■ **REQUIRED WORK**
Retype each line below without a single alteration.

■ **Saved data entries**
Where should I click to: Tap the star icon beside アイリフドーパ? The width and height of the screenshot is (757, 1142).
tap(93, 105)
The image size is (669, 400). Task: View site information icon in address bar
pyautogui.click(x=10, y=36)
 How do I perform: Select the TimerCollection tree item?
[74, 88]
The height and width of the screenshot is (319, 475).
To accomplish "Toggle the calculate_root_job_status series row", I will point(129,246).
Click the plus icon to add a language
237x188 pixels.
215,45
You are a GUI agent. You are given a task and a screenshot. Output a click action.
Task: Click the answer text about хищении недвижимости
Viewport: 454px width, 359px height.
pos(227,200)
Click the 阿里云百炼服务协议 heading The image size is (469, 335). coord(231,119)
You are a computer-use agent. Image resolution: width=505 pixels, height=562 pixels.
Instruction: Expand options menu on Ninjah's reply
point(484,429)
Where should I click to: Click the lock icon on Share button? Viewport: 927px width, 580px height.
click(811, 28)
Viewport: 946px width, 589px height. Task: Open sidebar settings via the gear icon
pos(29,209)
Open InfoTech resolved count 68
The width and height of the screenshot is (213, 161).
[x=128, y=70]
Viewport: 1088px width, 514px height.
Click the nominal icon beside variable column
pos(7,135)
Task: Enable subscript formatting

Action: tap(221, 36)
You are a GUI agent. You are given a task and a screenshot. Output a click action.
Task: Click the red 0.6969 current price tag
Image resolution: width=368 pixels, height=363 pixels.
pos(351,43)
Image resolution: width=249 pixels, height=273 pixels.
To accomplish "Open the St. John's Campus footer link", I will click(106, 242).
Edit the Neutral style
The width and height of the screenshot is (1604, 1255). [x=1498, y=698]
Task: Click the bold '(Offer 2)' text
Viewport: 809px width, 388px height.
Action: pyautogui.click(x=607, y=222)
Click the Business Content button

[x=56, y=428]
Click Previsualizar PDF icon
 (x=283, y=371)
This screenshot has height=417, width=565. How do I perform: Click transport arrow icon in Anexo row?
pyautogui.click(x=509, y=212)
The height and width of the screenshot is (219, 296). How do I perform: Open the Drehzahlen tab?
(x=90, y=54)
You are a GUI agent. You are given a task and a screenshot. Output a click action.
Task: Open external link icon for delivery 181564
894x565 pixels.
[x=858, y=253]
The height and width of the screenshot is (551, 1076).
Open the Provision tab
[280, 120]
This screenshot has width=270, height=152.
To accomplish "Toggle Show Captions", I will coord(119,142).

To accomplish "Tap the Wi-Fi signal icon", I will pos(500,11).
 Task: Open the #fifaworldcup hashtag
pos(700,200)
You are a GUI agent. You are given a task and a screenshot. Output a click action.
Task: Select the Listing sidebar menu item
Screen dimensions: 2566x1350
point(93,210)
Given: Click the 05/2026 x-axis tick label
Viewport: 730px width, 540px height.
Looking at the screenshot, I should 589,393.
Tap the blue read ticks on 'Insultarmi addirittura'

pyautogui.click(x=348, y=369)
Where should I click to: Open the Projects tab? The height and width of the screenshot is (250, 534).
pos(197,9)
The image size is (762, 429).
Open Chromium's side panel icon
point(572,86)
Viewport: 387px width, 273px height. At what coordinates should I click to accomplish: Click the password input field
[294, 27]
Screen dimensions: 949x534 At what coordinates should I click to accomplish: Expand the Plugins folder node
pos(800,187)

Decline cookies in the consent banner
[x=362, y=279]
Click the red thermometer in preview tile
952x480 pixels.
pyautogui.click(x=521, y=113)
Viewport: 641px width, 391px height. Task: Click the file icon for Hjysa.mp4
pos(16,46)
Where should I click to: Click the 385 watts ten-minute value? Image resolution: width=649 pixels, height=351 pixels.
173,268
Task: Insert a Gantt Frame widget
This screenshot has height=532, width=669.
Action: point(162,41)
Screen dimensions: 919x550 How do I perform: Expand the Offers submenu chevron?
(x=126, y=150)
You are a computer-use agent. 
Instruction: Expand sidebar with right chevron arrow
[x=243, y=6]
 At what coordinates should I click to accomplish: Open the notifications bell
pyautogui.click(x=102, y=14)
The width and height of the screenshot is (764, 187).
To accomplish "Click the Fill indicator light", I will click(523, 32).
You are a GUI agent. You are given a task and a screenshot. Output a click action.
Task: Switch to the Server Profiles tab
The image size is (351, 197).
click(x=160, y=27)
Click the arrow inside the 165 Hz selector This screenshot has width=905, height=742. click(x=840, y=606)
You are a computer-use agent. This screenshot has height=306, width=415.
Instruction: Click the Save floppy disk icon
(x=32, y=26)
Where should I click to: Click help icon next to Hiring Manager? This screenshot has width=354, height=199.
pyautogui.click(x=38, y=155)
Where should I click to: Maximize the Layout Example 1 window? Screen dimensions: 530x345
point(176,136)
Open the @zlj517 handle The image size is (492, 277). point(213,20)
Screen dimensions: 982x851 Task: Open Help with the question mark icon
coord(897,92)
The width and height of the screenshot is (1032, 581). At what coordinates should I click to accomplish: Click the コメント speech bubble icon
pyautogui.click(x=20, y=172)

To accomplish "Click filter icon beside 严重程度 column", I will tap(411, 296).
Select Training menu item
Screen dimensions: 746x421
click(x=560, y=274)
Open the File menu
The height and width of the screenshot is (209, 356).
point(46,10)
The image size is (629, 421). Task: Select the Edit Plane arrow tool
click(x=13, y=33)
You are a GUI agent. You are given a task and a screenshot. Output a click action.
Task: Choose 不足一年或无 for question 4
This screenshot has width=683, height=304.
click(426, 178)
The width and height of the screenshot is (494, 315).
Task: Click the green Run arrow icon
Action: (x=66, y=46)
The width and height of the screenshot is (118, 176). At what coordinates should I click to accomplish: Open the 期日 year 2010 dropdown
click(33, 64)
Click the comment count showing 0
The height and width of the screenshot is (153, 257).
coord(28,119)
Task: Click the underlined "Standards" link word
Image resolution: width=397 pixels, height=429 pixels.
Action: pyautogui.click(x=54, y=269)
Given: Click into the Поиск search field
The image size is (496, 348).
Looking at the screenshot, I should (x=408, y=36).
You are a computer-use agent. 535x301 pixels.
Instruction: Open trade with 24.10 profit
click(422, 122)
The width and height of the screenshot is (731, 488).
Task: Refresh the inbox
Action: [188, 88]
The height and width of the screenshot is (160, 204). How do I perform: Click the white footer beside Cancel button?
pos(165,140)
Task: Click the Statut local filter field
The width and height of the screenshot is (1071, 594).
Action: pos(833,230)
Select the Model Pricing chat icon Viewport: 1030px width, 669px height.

■ **WRITTEN RESPONSE**
Where should I click to: Tap the star icon beside アイリフドーパ? The width and height of the screenshot is (757, 1142).
tap(93, 105)
The image size is (669, 400). Task: View site information icon in address bar
pyautogui.click(x=10, y=36)
 How do I perform: Select the TimerCollection tree item?
[74, 88]
The height and width of the screenshot is (319, 475).
To accomplish "Toggle the calculate_root_job_status series row", I will point(129,246).
Click the plus icon to add a language
237x188 pixels.
215,45
You are a GUI agent. You are given a task and a screenshot. Output a click action.
Task: Click the answer text about хищении недвижимости
Viewport: 454px width, 359px height.
pos(227,200)
Click the 阿里云百炼服务协议 heading The image size is (469, 335). coord(231,119)
You are a computer-use agent. Image resolution: width=505 pixels, height=562 pixels.
Instruction: Expand options menu on Ninjah's reply
point(484,429)
Where should I click to: Click the lock icon on Share button? Viewport: 927px width, 580px height.
click(811, 28)
Viewport: 946px width, 589px height. Task: Open sidebar settings via the gear icon
pos(29,209)
Open InfoTech resolved count 68
The width and height of the screenshot is (213, 161).
[x=128, y=70]
Viewport: 1088px width, 514px height.
Click the nominal icon beside variable column
pos(7,135)
Task: Enable subscript formatting

Action: tap(221, 36)
You are a GUI agent. You are given a task and a screenshot. Output a click action.
Task: Click the red 0.6969 current price tag
Image resolution: width=368 pixels, height=363 pixels.
pos(351,43)
Image resolution: width=249 pixels, height=273 pixels.
To accomplish "Open the St. John's Campus footer link", I will click(106, 242).
Edit the Neutral style
The width and height of the screenshot is (1604, 1255). [x=1498, y=698]
Task: Click the bold '(Offer 2)' text
Viewport: 809px width, 388px height.
Action: pyautogui.click(x=607, y=222)
Click the Business Content button

[x=56, y=428]
Click Previsualizar PDF icon
 (x=283, y=371)
This screenshot has height=417, width=565. How do I perform: Click transport arrow icon in Anexo row?
pyautogui.click(x=509, y=212)
The height and width of the screenshot is (219, 296). How do I perform: Open the Drehzahlen tab?
(x=90, y=54)
You are a GUI agent. You are given a task and a screenshot. Output a click action.
Task: Open external link icon for delivery 181564
894x565 pixels.
[x=858, y=253]
The height and width of the screenshot is (551, 1076).
Open the Provision tab
[280, 120]
This screenshot has width=270, height=152.
To accomplish "Toggle Show Captions", I will coord(119,142).

To accomplish "Tap the Wi-Fi signal icon", I will pos(500,11).
 Task: Open the #fifaworldcup hashtag
pos(700,200)
You are a GUI agent. You are given a task and a screenshot. Output a click action.
Task: Select the Listing sidebar menu item
Screen dimensions: 2566x1350
point(93,210)
Given: Click the 05/2026 x-axis tick label
Viewport: 730px width, 540px height.
Looking at the screenshot, I should 589,393.
Tap the blue read ticks on 'Insultarmi addirittura'

pyautogui.click(x=348, y=369)
Where should I click to: Open the Projects tab? The height and width of the screenshot is (250, 534).
pos(197,9)
The image size is (762, 429).
Open Chromium's side panel icon
point(572,86)
Viewport: 387px width, 273px height. At what coordinates should I click to accomplish: Click the password input field
[294, 27]
Screen dimensions: 949x534 At what coordinates should I click to accomplish: Expand the Plugins folder node
pos(800,187)

Decline cookies in the consent banner
[x=362, y=279]
Click the red thermometer in preview tile
952x480 pixels.
pyautogui.click(x=521, y=113)
Viewport: 641px width, 391px height. Task: Click the file icon for Hjysa.mp4
pos(16,46)
Where should I click to: Click the 385 watts ten-minute value? Image resolution: width=649 pixels, height=351 pixels.
173,268
Task: Insert a Gantt Frame widget
This screenshot has height=532, width=669.
Action: point(162,41)
Screen dimensions: 919x550 How do I perform: Expand the Offers submenu chevron?
(x=126, y=150)
You are a computer-use agent. 
Instruction: Expand sidebar with right chevron arrow
[x=243, y=6]
 At what coordinates should I click to accomplish: Open the notifications bell
pyautogui.click(x=102, y=14)
The width and height of the screenshot is (764, 187).
To accomplish "Click the Fill indicator light", I will click(523, 32).
You are a GUI agent. You are given a task and a screenshot. Output a click action.
Task: Switch to the Server Profiles tab
The image size is (351, 197).
click(x=160, y=27)
Click the arrow inside the 165 Hz selector This screenshot has width=905, height=742. click(x=840, y=606)
You are a computer-use agent. This screenshot has height=306, width=415.
Instruction: Click the Save floppy disk icon
(x=32, y=26)
Where should I click to: Click help icon next to Hiring Manager? This screenshot has width=354, height=199.
pyautogui.click(x=38, y=155)
Where should I click to: Maximize the Layout Example 1 window? Screen dimensions: 530x345
point(176,136)
Open the @zlj517 handle The image size is (492, 277). point(213,20)
Screen dimensions: 982x851 Task: Open Help with the question mark icon
coord(897,92)
The width and height of the screenshot is (1032, 581). At what coordinates should I click to accomplish: Click the コメント speech bubble icon
pyautogui.click(x=20, y=172)

To accomplish "Click filter icon beside 严重程度 column", I will tap(411, 296).
Select Training menu item
Screen dimensions: 746x421
click(x=560, y=274)
Open the File menu
The height and width of the screenshot is (209, 356).
point(46,10)
The image size is (629, 421). Task: Select the Edit Plane arrow tool
click(x=13, y=33)
You are a GUI agent. You are given a task and a screenshot. Output a click action.
Task: Choose 不足一年或无 for question 4
This screenshot has width=683, height=304.
click(426, 178)
The width and height of the screenshot is (494, 315).
Task: Click the green Run arrow icon
Action: (x=66, y=46)
The width and height of the screenshot is (118, 176). At what coordinates should I click to accomplish: Open the 期日 year 2010 dropdown
click(33, 64)
Click the comment count showing 0
The height and width of the screenshot is (153, 257).
coord(28,119)
Task: Click the underlined "Standards" link word
Image resolution: width=397 pixels, height=429 pixels.
Action: pyautogui.click(x=54, y=269)
Given: Click into the Поиск search field
The image size is (496, 348).
Looking at the screenshot, I should (x=408, y=36).
You are a computer-use agent. 535x301 pixels.
Instruction: Open trade with 24.10 profit
click(422, 122)
The width and height of the screenshot is (731, 488).
Task: Refresh the inbox
Action: [188, 88]
The height and width of the screenshot is (160, 204). How do I perform: Click the white footer beside Cancel button?
pos(165,140)
Task: Click the Statut local filter field
The width and height of the screenshot is (1071, 594).
Action: pos(833,230)
Select the Model Pricing chat icon Viewport: 1030px width, 669px height.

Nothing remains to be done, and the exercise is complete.